+++ Document passage +++

The way russ described it is one way to setup a livewell. It takes two pumps and would work great. Especially if your in salt water and cant pull water out of the lake you still have a method to recirculate water..

Another option is like this.

You have a pump out the transom below the waterline. This pumps water to the spray bar above the "livewell waterline" This will fill the livewell and the spraybar will mix o2 with water. 

You then put a overflow in the side of the livewell. The overflow drains out the side of the boat. You will want to drill the overflow in the livewell an inch or two below the top of the livewell and the hole in the boat 1/4" below the livewell hole. The drain will also be larger then your pump line. If you look at this kit. https://www.cabelas.com/p-0001659012937a.shtml you will see how it works. The 3/4" hose runs from the pump to the spray bar. The 1 1/2" hose runs out the side as an overflow.


now, you turn on your transom mounted pump and fill up the livewell. Then you adjust the spray bar so that it only flows as much water as will dump out the livewell overflow. Then you can run the pump all day long if you wanted and it will just dump out the side. The best option is to put the pump on a timer so that it runs for 1 minute every 5 minutes or something to that effect. You can find a bunch of different options on live well timers. 

Finally you put another drain in the bottom of the livewell towards the back of the boat. This drains out the back of the boat right next to where your pump is. It can go anywhere you like really, but thats an easy place to put it. When we did my bud's 14' alumacraft we didn't have room to run the drain out the back of the boat so we went straight out the bottom below the livewell. I used fittings and hose for this that you can buy individually and so its not difficult to piece it together. I am not sure if they make different size fittings or not so if you go this route then you can grab a boat plug from the shelf and make sure it will stick into the fitting. I am pretty sure they are standard sized. 

When you are using the livewell you put a standard boat plug in the bottom drain. When you are done with the livewell you pull that plug out of the bottom of the livewell and it will drain.

With a setup like this you are brining fresh water into the boat from the lake so you don't need to run a recirculating pump. Put your livewell pump on a timer and its a done deal.

+++

**Work instruction A**
Please return, without changes, the part of the records that opens with the line containing "The height and width of the screenshot is (519, 964)." and closes with the line containing "y-tick-label: 4.0 is".
The livewell post and the records are separate material with no connection to each other.

+++ Material for this task +++

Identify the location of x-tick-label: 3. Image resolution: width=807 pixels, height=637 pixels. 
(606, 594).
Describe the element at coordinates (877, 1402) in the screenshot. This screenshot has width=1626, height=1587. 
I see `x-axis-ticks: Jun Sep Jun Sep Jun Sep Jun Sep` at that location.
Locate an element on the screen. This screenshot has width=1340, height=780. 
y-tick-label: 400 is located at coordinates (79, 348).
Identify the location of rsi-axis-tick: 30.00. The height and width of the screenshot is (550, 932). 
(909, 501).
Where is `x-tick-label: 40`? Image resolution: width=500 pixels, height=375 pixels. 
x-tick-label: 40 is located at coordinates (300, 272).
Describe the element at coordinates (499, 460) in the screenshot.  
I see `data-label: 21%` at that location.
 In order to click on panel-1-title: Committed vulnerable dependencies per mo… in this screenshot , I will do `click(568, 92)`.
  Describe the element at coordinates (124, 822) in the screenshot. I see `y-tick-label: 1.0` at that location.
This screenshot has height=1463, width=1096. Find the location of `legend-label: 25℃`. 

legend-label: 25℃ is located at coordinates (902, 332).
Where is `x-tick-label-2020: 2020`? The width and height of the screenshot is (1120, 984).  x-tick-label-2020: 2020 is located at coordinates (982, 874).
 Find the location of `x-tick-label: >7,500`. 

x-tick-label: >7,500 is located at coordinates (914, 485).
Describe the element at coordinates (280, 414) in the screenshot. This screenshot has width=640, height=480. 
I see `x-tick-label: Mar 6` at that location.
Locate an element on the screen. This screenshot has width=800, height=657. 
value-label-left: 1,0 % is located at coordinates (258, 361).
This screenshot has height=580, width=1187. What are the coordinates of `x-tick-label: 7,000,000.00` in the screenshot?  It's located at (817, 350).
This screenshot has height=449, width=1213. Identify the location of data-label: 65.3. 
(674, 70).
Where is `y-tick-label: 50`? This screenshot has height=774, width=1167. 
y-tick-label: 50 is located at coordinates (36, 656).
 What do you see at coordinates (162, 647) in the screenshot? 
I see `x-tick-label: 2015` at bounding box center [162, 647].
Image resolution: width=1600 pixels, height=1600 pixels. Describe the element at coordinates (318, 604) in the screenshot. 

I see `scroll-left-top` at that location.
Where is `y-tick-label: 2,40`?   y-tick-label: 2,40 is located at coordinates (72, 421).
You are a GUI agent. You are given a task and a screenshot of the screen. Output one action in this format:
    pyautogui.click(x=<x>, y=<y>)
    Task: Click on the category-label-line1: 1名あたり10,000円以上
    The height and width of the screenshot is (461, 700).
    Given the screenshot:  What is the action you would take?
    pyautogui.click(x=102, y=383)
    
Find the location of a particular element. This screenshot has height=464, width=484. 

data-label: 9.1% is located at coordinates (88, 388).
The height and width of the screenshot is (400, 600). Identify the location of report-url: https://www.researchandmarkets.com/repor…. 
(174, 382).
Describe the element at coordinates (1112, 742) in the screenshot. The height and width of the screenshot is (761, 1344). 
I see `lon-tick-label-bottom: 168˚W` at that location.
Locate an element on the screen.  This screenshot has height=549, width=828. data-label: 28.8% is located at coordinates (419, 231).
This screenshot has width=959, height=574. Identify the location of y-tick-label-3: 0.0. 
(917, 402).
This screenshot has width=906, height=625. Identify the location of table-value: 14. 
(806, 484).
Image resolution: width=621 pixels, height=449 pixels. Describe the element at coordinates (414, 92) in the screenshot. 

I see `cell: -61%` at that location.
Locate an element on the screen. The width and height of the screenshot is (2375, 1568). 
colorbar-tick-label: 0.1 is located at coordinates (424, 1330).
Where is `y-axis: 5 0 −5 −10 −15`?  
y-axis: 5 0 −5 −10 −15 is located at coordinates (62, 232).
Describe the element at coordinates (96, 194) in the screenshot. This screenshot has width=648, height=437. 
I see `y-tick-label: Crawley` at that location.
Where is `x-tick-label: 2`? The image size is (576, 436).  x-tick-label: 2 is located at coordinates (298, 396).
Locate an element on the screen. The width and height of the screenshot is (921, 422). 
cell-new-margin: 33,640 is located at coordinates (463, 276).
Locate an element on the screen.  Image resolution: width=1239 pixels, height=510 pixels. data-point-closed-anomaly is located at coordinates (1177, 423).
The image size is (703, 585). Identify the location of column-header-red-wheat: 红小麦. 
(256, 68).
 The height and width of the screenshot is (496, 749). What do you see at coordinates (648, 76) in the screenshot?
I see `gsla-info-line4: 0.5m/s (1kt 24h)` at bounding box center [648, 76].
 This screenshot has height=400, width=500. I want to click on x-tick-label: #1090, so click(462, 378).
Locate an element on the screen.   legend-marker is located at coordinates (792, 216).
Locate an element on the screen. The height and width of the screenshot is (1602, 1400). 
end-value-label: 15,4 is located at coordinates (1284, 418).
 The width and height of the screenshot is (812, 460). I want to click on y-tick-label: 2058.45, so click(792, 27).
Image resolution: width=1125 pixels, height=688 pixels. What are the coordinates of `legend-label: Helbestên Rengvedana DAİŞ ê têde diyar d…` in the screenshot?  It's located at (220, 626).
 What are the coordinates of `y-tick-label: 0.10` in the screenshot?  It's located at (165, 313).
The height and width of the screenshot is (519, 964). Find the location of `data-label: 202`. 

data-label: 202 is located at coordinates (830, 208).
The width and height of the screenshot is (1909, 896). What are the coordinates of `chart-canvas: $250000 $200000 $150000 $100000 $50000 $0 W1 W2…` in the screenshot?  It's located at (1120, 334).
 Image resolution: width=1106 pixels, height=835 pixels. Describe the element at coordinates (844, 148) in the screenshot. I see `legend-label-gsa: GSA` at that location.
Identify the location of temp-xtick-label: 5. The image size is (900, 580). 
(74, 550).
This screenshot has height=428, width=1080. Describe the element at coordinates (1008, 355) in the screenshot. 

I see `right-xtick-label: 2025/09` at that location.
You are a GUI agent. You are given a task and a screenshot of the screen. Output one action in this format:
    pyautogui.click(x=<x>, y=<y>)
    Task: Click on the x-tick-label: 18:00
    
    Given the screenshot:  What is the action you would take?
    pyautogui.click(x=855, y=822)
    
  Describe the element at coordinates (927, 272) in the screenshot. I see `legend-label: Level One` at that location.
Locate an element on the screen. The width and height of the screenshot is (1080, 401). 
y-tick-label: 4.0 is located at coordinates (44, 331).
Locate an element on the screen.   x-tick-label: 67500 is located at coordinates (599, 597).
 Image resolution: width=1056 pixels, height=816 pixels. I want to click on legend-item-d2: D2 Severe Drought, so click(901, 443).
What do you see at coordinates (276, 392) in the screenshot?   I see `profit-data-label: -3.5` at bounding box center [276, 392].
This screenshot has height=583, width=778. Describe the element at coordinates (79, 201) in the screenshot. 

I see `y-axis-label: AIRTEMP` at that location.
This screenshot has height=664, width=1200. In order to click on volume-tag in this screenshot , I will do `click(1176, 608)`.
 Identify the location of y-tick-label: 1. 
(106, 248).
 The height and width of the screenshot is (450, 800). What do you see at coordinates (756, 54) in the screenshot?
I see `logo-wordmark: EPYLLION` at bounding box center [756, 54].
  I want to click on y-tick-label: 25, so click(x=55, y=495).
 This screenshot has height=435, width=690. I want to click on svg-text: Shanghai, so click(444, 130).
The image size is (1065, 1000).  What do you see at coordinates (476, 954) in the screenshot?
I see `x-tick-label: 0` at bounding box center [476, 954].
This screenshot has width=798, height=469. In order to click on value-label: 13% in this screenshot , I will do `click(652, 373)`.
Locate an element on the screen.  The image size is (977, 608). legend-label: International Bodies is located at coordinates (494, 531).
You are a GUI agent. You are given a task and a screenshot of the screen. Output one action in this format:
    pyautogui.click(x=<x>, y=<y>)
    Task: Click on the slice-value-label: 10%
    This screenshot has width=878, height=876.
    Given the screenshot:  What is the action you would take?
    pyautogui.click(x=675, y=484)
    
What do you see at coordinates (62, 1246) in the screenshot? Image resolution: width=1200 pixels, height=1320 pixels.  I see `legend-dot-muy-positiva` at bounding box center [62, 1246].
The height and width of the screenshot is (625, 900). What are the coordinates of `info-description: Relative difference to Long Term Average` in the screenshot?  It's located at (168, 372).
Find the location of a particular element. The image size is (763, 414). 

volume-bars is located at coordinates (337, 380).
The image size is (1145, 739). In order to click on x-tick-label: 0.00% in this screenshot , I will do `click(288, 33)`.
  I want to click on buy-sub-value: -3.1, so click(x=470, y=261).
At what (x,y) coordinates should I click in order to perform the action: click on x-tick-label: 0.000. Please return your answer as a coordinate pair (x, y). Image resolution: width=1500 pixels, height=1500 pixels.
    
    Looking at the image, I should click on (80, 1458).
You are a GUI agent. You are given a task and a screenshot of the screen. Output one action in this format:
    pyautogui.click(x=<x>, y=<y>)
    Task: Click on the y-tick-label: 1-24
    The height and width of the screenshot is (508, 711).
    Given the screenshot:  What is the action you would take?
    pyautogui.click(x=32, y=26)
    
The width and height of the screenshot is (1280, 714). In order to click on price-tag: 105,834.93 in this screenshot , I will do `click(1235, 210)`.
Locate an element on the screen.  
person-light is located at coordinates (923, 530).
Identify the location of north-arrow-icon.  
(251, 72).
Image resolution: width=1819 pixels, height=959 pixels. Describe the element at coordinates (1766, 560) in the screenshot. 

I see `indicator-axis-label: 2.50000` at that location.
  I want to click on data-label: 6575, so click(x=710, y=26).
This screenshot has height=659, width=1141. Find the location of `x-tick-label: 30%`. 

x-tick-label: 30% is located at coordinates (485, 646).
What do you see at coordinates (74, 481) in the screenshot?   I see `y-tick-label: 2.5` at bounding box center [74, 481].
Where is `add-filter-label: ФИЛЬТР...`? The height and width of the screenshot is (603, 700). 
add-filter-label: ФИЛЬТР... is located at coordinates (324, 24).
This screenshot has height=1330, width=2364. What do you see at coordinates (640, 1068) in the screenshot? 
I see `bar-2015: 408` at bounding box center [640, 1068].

+++

**Work instruction B**
Retype word for word the part of the livewell post that opens with the words containing "You have a pump" and closes with "as an overflow.".

**Solution A**
The height and width of the screenshot is (519, 964). Find the location of `data-label: 202`. 

data-label: 202 is located at coordinates (830, 208).
The width and height of the screenshot is (1909, 896). What are the coordinates of `chart-canvas: $250000 $200000 $150000 $100000 $50000 $0 W1 W2…` in the screenshot?  It's located at (1120, 334).
 Image resolution: width=1106 pixels, height=835 pixels. Describe the element at coordinates (844, 148) in the screenshot. I see `legend-label-gsa: GSA` at that location.
Identify the location of temp-xtick-label: 5. The image size is (900, 580). 
(74, 550).
This screenshot has height=428, width=1080. Describe the element at coordinates (1008, 355) in the screenshot. 

I see `right-xtick-label: 2025/09` at that location.
You are a GUI agent. You are given a task and a screenshot of the screen. Output one action in this format:
    pyautogui.click(x=<x>, y=<y>)
    Task: Click on the x-tick-label: 18:00
    
    Given the screenshot:  What is the action you would take?
    pyautogui.click(x=855, y=822)
    
  Describe the element at coordinates (927, 272) in the screenshot. I see `legend-label: Level One` at that location.
Locate an element on the screen. The width and height of the screenshot is (1080, 401). 
y-tick-label: 4.0 is located at coordinates (44, 331).

**Solution B**
You have a pump out the transom below the waterline. This pumps water to the spray bar above the "livewell waterline" This will fill the livewell and the spraybar will mix o2 with water. 

You then put a overflow in the side of the livewell. The overflow drains out the side of the boat. You will want to drill the overflow in the livewell an inch or two below the top of the livewell and the hole in the boat 1/4" below the livewell hole. The drain will also be larger then your pump line. If you look at this kit. https://www.cabelas.com/p-0001659012937a.shtml you will see how it works. The 3/4" hose runs from the pump to the spray bar. The 1 1/2" hose runs out the side as an overflow.